DISCIPLINARY COMMITTEE: There shall be a Disciplinary Committee Chair who will, when necessary, convene a panel to act on disciplinary matters in accordance with the ACBL Code of Disciplinary Regulations. The Disciplinary Committee will have original jurisdiction as provided in the ACBL’s Code of Disciplinary Regulations.
APPELLATE COMMITTEE: There shall be an Appellate Committee Chair who, when necessary, will convene a panel to hear appeals as provided by the ACBL’s Code of Disciplinary Regulations. The Secretary shall notify ACBL headquarters of the appointment of the Chair. Members who serve on an Appellate Committee hearing may not have served on a Disciplinary Committee hearing on the same issue.

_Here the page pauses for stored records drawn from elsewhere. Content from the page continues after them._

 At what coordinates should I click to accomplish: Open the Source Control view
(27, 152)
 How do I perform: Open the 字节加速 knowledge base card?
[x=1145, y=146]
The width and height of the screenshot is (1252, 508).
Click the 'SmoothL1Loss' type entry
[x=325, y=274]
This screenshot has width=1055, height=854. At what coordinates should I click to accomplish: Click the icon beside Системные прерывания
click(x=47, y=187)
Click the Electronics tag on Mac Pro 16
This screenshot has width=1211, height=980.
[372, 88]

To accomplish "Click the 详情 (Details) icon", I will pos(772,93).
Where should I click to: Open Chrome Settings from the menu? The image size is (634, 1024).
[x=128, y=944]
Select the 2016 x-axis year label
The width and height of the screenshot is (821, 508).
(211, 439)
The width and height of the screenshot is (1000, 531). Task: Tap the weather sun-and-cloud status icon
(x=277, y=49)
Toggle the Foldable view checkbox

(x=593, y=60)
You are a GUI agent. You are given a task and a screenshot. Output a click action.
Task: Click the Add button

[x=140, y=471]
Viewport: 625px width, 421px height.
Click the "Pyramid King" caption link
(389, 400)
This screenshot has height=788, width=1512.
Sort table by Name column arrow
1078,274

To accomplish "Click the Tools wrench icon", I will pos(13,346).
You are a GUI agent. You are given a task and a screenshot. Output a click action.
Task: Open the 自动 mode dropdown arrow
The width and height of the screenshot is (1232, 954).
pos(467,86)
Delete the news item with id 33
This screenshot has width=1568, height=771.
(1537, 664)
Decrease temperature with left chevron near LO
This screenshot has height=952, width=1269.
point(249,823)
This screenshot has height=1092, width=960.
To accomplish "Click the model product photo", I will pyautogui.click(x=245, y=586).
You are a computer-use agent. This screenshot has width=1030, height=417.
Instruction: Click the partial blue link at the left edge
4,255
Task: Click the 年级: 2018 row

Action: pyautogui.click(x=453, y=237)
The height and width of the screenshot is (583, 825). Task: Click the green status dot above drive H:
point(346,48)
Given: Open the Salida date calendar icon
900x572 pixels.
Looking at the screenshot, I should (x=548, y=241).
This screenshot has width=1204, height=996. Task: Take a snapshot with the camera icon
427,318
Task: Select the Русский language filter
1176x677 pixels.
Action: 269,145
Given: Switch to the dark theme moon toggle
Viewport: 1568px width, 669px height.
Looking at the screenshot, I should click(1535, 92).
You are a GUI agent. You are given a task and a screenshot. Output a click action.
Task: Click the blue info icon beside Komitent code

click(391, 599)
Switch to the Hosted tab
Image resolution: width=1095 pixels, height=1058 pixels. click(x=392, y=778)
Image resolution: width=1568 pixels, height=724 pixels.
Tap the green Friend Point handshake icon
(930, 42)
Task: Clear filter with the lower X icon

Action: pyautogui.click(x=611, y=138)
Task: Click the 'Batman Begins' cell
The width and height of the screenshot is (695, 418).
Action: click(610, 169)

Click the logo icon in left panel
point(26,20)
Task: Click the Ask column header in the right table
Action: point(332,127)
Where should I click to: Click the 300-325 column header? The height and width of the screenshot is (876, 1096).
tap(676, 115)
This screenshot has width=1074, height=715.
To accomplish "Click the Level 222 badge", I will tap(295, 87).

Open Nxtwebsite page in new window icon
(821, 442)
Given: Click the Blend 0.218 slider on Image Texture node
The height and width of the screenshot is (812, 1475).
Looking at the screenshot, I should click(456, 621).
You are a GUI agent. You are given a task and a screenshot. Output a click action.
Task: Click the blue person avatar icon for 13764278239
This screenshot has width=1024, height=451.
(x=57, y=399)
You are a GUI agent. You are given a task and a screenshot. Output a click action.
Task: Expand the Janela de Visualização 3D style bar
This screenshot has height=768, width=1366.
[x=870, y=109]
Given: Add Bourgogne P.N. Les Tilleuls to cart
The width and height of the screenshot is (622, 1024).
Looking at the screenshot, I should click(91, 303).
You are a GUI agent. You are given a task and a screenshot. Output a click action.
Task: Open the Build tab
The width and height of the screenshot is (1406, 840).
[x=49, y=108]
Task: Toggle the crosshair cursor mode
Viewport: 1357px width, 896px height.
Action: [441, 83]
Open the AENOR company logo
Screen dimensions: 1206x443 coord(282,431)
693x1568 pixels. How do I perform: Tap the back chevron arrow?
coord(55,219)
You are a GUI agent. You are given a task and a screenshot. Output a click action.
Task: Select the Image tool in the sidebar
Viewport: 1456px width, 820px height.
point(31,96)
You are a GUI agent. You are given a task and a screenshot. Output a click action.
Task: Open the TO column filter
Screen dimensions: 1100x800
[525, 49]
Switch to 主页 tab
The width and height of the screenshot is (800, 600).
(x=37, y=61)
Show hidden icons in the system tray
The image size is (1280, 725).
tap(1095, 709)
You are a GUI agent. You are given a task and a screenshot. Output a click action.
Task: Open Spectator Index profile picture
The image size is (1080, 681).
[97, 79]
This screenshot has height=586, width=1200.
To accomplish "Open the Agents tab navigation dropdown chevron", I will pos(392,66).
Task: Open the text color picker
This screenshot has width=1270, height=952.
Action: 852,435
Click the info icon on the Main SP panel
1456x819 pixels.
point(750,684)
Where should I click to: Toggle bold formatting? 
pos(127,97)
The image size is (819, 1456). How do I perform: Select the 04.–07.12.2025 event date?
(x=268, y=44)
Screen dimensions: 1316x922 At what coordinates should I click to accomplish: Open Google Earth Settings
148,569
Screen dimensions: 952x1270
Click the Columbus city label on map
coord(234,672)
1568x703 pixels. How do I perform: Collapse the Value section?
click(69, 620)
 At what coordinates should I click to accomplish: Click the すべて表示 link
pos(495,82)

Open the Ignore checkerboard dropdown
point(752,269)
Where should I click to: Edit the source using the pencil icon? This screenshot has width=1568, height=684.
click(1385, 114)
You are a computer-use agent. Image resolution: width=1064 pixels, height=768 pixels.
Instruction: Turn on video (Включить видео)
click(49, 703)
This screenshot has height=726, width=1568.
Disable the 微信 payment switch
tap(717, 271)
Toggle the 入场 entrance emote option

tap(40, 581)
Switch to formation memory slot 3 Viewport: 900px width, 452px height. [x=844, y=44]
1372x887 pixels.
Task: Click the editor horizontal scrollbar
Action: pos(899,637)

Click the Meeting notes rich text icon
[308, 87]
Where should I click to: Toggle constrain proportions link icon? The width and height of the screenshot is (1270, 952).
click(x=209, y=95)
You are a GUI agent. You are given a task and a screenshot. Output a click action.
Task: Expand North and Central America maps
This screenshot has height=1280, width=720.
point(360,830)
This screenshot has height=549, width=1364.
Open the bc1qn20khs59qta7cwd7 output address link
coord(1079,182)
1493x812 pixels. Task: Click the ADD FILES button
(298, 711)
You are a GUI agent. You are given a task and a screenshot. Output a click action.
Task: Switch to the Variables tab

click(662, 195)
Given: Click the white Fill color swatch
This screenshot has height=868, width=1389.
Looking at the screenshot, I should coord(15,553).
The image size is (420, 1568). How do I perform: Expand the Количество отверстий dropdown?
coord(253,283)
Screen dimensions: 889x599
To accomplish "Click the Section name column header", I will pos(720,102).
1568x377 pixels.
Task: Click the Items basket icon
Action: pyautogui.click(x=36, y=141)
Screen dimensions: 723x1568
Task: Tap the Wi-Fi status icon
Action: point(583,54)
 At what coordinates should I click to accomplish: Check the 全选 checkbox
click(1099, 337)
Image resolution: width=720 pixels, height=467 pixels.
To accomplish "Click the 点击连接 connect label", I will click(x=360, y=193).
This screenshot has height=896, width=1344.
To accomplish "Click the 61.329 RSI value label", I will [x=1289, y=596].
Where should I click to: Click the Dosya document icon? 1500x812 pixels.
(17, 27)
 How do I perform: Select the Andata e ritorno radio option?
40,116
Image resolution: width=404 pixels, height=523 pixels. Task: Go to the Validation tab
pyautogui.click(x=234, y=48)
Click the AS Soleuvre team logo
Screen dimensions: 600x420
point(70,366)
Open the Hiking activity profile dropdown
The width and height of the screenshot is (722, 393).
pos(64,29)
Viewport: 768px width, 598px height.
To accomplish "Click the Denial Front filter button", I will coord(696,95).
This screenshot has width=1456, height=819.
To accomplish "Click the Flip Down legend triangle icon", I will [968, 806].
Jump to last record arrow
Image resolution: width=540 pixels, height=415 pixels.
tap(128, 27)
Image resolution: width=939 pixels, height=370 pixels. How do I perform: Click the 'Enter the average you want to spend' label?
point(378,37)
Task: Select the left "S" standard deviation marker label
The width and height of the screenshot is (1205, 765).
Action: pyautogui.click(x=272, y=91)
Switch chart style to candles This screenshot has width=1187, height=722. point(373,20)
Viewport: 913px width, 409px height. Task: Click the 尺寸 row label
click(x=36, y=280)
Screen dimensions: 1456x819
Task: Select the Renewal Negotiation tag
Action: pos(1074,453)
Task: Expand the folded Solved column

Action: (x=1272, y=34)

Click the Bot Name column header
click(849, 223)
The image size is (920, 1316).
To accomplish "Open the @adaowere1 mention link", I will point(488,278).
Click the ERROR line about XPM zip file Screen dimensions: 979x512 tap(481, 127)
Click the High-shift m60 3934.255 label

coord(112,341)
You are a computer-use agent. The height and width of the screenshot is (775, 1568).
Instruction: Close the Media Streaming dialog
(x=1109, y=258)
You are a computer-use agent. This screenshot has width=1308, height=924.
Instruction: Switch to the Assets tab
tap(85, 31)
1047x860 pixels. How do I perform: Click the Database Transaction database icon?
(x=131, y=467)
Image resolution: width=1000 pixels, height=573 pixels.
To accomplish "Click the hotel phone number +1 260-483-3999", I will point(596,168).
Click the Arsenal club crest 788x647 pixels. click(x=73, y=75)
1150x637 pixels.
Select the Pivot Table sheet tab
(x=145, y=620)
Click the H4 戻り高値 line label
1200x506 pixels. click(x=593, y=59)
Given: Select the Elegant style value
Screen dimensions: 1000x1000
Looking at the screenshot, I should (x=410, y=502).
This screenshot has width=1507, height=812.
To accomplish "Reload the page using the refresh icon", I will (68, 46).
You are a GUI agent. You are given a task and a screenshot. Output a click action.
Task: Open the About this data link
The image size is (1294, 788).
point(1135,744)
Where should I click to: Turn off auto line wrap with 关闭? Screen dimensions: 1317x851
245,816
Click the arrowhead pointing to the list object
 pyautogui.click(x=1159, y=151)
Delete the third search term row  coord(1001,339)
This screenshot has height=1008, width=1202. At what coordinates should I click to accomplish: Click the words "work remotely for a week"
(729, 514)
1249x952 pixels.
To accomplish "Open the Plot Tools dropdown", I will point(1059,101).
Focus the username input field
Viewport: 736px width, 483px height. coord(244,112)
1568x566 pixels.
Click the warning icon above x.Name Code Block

B. Other Committees may be appointed by the President as needed to fulfill the purposes of the organization.
ARTICLE XI: MEMBER UNITS
All Member Units shall retain autonomy in the conduct of their affairs as provided by the Bylaws and Regulations of the ACBL. B. Each Member Unit shall:
Forward names, addresses, ZIP codes, email addresses, and telephone number of its Officers, Director(s) and alternate(s) to the District Secretary immediately upon their selection.
Submit proposed dates and locations of its Sectional Tournaments to the District Tournament Coordinator prior to submission to the ACBL for sanction.
ARTICLE XII: PROHIBITION AGAINST SHARING ORGANIZATION PROFITS AND ASSETS
No member, director, officer, employee, or other person connected with this organization, or any private individual, shall receive at any time any of the net earning or pecuniary profit from the operations of the organization, provided however that this provision shall not prevent payment to any such person of reasonable compensation for services performed for the organization in effecting any of its purposes as shall be fixed by resolution of the Board of Directors; and no such person or persons shall be entitled to share in the distribution of the organization. All members, if any, of the organization shall be deemed to have expressly consented and agreed that on such dissolution or winding up of the affairs of the organization, after all debts have been satisfied, then remaining in the hands of the Board of Directors shall be distributed as required by the Articles of Incorporation of this organization and not otherwise.
ARTICLE XIII AMENDMENTS TO THE BYLAWS
These Bylaws may be amended or repealed at any meeting of the Board of Directors provided the notice of such meeting stating the subject to be considered, including specific wording of any changes, is delivered in writing to each Member Unit and Board of Directors member at least thirty (30) days prior to such meeting. A concurrence of two-thirds of the votes present at any quorum meeting of the Board of Directors shallbe required for passage.